--- START ---

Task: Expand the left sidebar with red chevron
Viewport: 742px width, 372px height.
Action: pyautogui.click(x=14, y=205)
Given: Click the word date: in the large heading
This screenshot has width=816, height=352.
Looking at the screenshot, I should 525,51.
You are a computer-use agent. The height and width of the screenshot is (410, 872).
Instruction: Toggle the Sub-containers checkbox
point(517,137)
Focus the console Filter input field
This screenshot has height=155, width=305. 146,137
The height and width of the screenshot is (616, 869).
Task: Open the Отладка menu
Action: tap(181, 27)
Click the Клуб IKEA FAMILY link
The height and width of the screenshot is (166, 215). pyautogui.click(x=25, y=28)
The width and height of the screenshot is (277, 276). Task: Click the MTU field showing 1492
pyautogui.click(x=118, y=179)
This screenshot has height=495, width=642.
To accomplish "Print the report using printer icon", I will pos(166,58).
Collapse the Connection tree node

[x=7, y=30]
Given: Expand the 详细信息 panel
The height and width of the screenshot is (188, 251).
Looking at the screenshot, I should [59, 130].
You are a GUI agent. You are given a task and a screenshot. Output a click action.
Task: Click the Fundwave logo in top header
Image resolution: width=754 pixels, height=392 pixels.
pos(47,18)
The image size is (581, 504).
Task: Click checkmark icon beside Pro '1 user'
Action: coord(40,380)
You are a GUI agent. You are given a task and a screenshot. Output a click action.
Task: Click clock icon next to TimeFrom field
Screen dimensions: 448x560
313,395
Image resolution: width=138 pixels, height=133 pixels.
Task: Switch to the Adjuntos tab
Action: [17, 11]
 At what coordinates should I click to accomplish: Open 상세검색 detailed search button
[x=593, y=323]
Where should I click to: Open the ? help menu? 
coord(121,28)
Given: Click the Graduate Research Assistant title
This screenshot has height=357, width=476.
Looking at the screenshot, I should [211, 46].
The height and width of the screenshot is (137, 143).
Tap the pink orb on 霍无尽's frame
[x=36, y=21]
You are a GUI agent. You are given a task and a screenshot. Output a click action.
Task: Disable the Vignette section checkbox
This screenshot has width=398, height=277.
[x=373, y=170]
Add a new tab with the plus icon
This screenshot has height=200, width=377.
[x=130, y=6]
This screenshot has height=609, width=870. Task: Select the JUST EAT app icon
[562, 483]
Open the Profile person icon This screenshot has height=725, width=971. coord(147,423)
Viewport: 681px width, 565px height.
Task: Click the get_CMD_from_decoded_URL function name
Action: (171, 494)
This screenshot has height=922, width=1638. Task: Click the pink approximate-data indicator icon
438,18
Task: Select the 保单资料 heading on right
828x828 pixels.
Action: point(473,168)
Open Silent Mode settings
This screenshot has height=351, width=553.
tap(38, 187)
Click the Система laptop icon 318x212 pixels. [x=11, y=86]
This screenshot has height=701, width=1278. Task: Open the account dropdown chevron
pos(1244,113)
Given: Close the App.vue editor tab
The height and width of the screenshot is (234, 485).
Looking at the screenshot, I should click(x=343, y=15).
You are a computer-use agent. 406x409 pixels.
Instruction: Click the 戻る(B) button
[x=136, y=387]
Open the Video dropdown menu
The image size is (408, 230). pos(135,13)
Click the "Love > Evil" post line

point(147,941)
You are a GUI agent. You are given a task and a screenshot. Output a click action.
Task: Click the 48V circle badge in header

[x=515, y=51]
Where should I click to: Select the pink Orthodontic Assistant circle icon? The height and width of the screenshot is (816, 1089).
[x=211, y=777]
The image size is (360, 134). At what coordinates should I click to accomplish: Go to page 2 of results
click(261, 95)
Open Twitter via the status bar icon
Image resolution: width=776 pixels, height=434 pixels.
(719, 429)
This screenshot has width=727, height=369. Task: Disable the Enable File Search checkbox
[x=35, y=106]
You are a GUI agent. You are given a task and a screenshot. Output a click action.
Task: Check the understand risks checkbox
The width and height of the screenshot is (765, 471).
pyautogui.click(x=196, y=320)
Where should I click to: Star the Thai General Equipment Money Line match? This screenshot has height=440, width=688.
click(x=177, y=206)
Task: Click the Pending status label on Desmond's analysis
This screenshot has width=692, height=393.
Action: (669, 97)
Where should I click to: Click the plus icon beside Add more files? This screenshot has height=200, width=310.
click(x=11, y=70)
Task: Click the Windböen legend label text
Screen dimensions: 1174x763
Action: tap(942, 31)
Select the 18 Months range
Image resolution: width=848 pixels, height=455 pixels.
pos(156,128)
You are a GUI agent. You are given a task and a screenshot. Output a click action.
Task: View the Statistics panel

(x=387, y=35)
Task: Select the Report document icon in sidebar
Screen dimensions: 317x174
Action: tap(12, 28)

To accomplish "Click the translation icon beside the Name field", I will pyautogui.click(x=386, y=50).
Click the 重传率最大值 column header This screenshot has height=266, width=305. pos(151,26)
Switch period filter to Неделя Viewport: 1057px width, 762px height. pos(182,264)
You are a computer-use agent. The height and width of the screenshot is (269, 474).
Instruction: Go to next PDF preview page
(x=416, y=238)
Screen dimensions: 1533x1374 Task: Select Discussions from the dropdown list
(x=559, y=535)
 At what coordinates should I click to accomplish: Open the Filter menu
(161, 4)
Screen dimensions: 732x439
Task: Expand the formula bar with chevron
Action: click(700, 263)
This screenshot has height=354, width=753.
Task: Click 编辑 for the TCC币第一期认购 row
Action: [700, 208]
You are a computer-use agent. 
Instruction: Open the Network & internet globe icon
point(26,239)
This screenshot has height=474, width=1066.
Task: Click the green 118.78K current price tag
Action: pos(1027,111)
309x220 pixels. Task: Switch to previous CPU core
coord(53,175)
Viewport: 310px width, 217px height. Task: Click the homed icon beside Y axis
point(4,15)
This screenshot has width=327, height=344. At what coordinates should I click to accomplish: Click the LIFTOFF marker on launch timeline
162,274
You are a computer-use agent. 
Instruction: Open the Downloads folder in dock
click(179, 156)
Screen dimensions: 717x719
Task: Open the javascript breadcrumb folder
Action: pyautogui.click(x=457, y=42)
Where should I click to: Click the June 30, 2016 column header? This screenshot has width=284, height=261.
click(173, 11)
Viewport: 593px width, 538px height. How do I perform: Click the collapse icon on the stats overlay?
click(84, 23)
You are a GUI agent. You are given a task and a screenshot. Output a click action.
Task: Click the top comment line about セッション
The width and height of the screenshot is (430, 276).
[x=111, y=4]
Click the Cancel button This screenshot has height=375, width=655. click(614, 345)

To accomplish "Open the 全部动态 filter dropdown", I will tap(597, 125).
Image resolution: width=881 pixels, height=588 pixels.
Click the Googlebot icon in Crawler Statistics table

--- END ---

▸ Work item
In the listing, return each line containing the string "label".

▸ Answer section
Task: Click the Pending status label on Desmond's analysis
Task: Click the Windböen legend label text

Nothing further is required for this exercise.